Sobre el derecho al suicidio y las drogas.

La libertad parra elegir que tiene (que debe tener) cada individuo, es, probablemente, el bien más preciado.

La vida de cada uno es propiedad de cada uno. Y cada uno decide qué es lo que quiere hacer con ella.
La muerte siempre acaba llegando, forma parte de la vida misma.
Por lógica, si yo puedo decidir sobre mi vida, podré hacerlo sobre mi muerte.
El suicidio, por tanto, es una opción válida; porque forma parte de la vida de cada cual.

¿Quién es el Estado o el Gobierno de turno, para entrometerse en nuestras vidas, declarando el suicidio delito, castigándolo y persiguiéndolo?

Y, como soy propietario de mi vida, yo decido libremente si quiero fumar o beber alcohol. Sé cuáles son los riesgos, y la decisión es mía.
La educación, aquí (como en todo), es fundamental para que un pueblo sea verdaderamente libre, para que los individuos puedan elegir con conocimiento.
Una de las pocas cosas en que debe participar el Estado, es en facilitar un programa educativo de calidad. Otro día dedicaré un Apunte Liberal a la Enseñanza.

Si puedo elegir libremente fumarme un puro, o tomarme una cerveza, ¿por qué no puedo hacer lo mismo con la marihuana, la cocaína, o lo que sea?

¿Por qué los gobernantes son tan estúpidamente paternalistas que se ven "obligados" a protegernos de nuestras propias decisiones? ¿Piensan que somos bobos? Parece que sí.

Ya nos enchufaron, casi sin que nos diéramos cuenta, la obligatoriedad del cinturón de seguridad y del casco. Ponerlos o no son decisiones que nos afectan solo a nosotros, no chocan con la libertad de los demás. Por supuesto que lo lógico es usar estos dispositivos. Son avances tecnológicos que nos protegen de lesiones más serias. El Estado debería, en todo caso, intentar convencerme, pero no obligarme.
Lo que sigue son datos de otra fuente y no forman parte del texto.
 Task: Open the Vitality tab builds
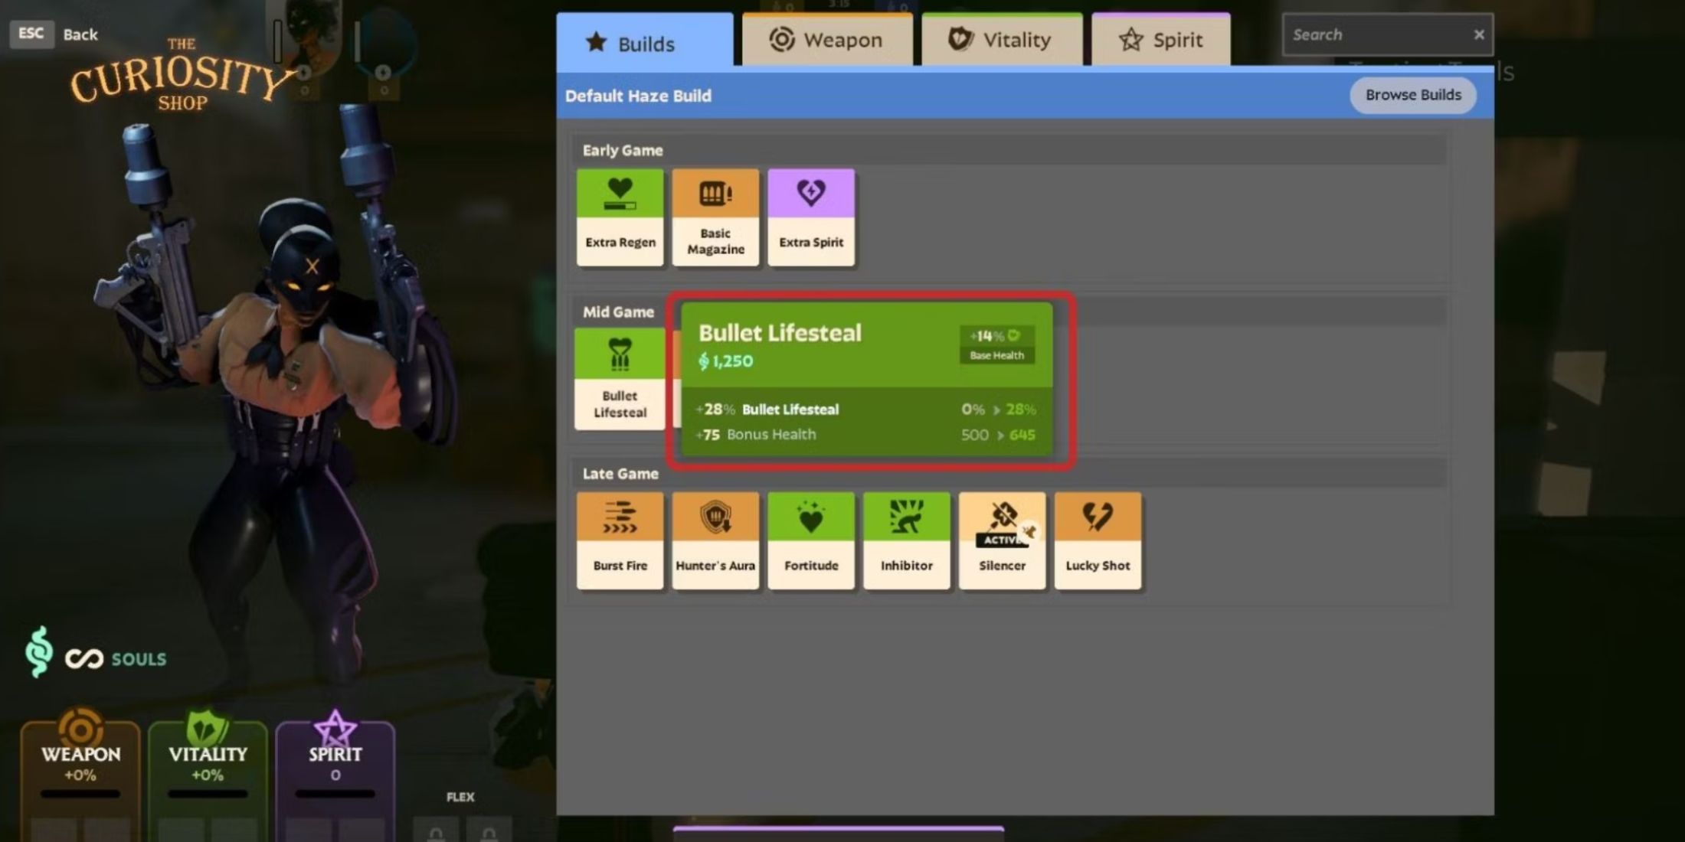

Con las drogas sucede lo mismo.

Además, resulta que estas drogas, se quiera o no, llegan igualmente a los consumidores. Y en peores condiciones higiénico-sanitarias. El motivo de su ilegalización es evitar su consumo. Y, sin embargo, esto no lo consiguen.

Por otro lado, es fácil comprobar que las industrias y el comercio del alcohol y del tabaco no producen, en ninguna parte del mundo, violencia, cárteles, grandes fortunas de economías sumergidas, mafias, extorsiones, secuestros, asesinatos en masa. etc.

Es igual de fácil ver que todo esto y más, sucede en el mundo de las drogas ilegales. Precisamente por ser ilegales, no por ser drogas.

Un ejemplo: En los años 30 del pasado siglo en Estados Unidos, se produjo todo eso y más, durante la "Ley Seca". Pero se arregló enseguida. ¿Cómo? Volviendo a legalizar la droga prohibida, el alcohol.

Legalizando las drogas se consiguen varias cosas:
-Se reconoce la libertad para elegir. El drogadicto actual la tiene, pero no se le reconoce.
-El comercio deja de ser sumergido, desaparece la violencia y todo lo que conlleva.
-Mejoran las condiciones sanitarias de las drogas y su precio.